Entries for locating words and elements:
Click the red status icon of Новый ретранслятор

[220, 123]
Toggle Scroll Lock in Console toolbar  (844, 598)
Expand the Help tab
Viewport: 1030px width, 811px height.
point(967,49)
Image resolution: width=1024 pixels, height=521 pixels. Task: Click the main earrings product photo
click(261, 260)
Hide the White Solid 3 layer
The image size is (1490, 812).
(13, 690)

---

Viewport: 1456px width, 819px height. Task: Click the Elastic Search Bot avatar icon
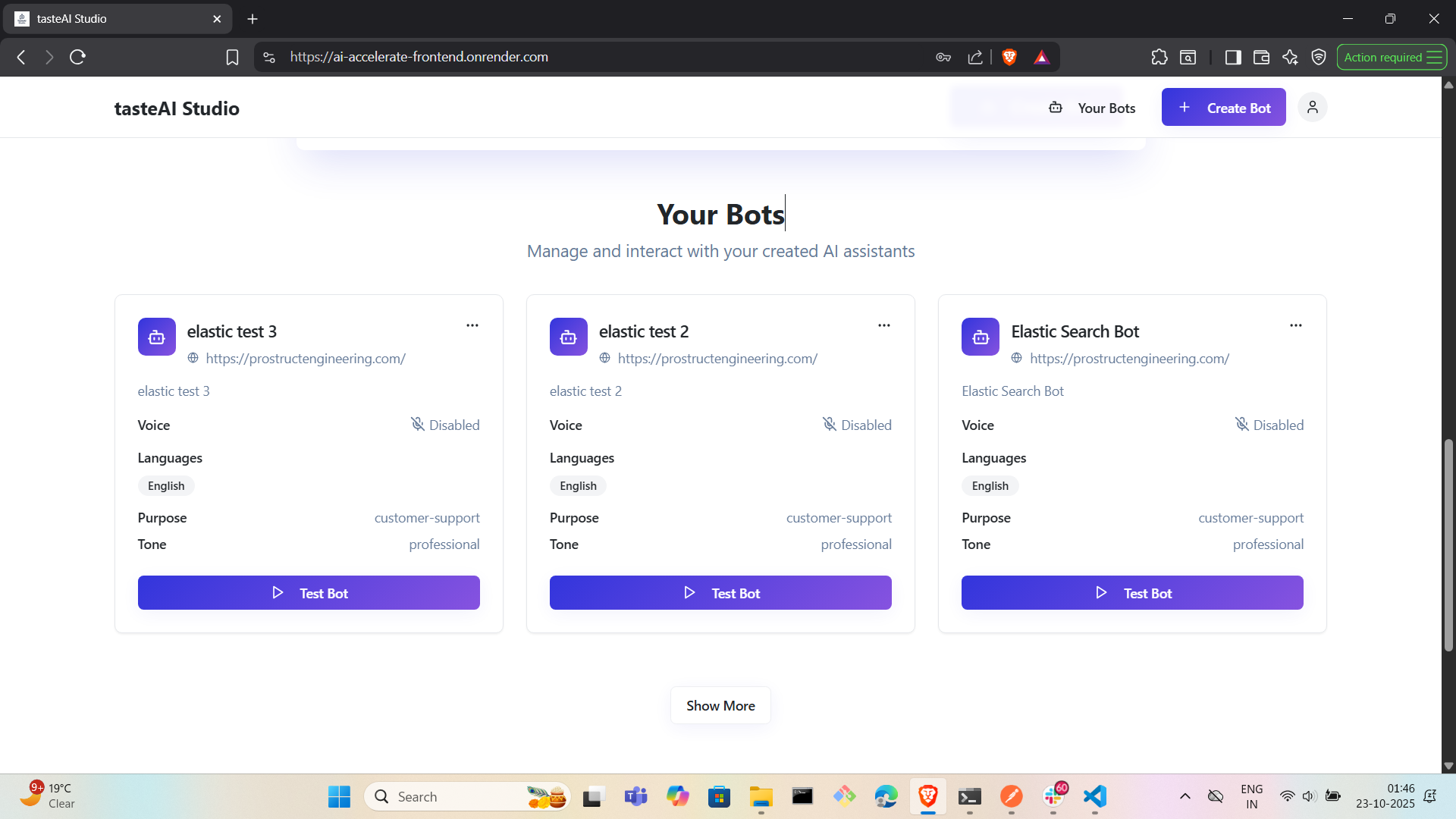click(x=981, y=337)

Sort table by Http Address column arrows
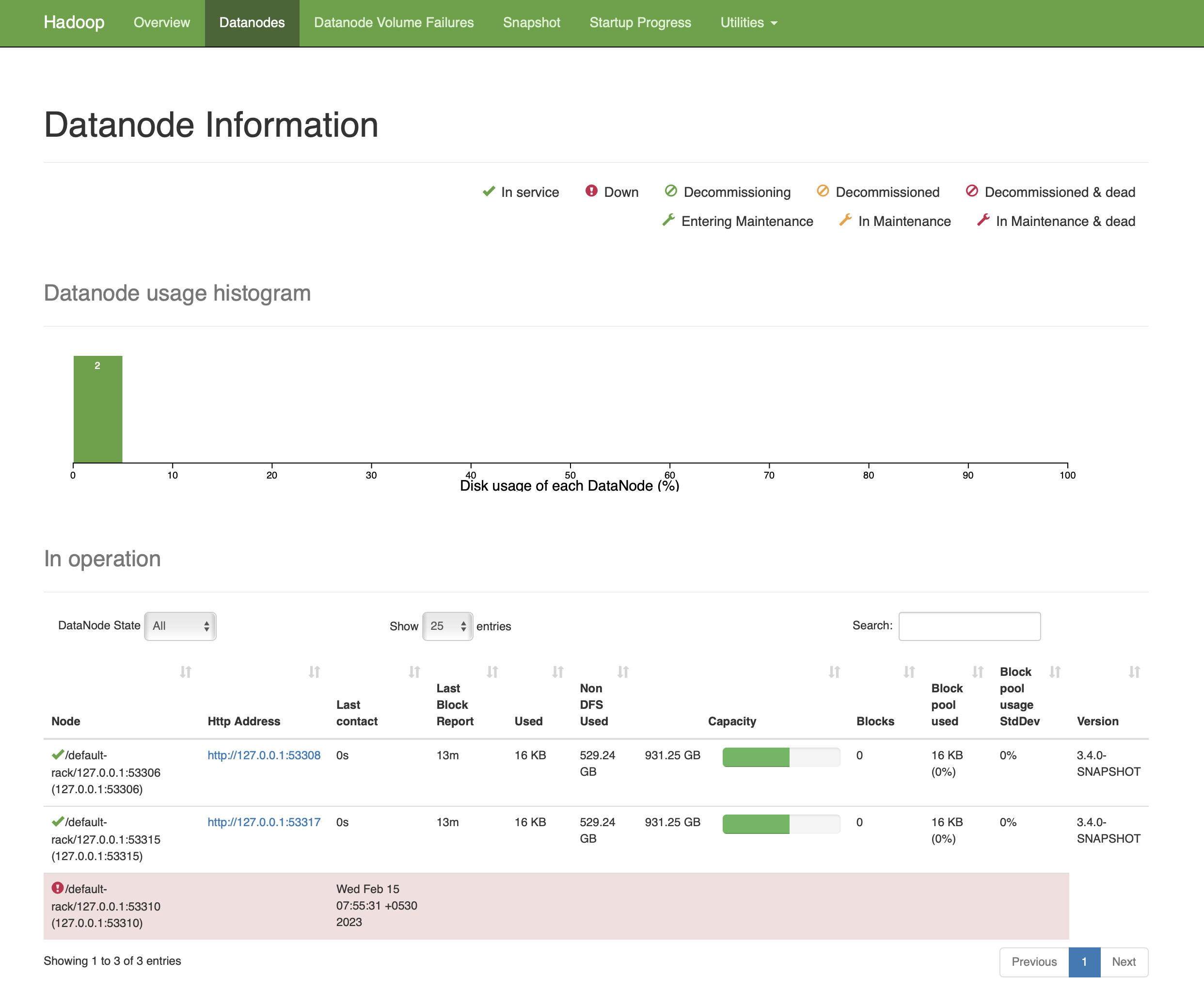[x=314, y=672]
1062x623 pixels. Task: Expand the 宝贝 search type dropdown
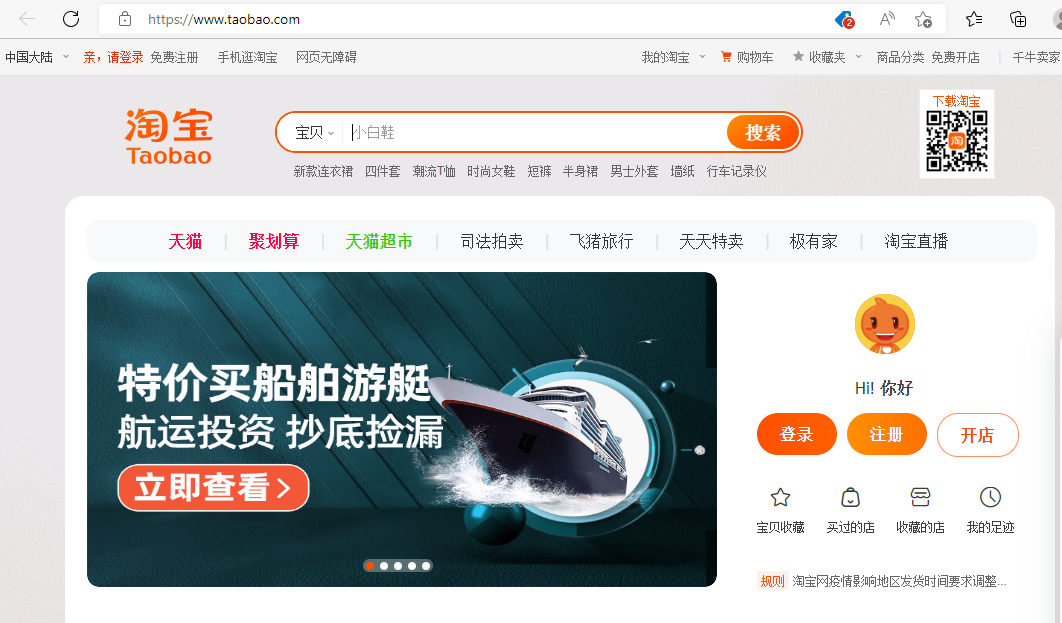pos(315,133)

==

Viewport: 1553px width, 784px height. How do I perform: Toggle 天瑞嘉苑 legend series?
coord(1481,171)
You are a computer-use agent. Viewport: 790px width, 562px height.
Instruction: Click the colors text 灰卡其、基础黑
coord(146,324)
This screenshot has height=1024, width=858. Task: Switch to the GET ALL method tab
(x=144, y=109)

_EXERCISE TASK_. Substitute "menu" for "dropdown" in everything from the line containing "1062x623 pixels. Task: Expand" down to the line containing "pos(315,133)", and give those lines again with nothing else changed. Leave the pictures out of your answer.

_TASK ANSWER_.
1062x623 pixels. Task: Expand the 宝贝 search type menu
pos(315,133)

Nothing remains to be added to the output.